What you will do » Revise the listing below by changing each "computer-use agent" to "screen assistant" and leaving everything else as it is.

Exercise material »
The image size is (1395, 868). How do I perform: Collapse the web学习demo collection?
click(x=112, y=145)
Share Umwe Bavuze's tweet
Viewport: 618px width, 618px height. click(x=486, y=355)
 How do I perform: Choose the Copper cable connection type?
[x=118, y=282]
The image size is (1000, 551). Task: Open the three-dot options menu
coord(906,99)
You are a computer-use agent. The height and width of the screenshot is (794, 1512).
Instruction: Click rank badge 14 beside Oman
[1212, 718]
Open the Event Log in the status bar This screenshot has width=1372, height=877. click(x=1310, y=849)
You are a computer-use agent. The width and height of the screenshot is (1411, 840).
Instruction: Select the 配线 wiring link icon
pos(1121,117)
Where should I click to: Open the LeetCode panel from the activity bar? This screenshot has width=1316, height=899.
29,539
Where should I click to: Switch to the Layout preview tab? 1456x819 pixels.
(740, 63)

Response »
The image size is (1395, 868). How do I perform: Collapse the web学习demo collection?
click(x=112, y=145)
Share Umwe Bavuze's tweet
Viewport: 618px width, 618px height. click(x=486, y=355)
 How do I perform: Choose the Copper cable connection type?
[x=118, y=282]
The image size is (1000, 551). Task: Open the three-dot options menu
coord(906,99)
You are a screen assistant. The height and width of the screenshot is (794, 1512).
Instruction: Click rank badge 14 beside Oman
[1212, 718]
Open the Event Log in the status bar This screenshot has width=1372, height=877. click(x=1310, y=849)
You are a screen assistant. The width and height of the screenshot is (1411, 840).
Instruction: Select the 配线 wiring link icon
pos(1121,117)
Where should I click to: Open the LeetCode panel from the activity bar? This screenshot has width=1316, height=899.
29,539
Where should I click to: Switch to the Layout preview tab? 1456x819 pixels.
(740, 63)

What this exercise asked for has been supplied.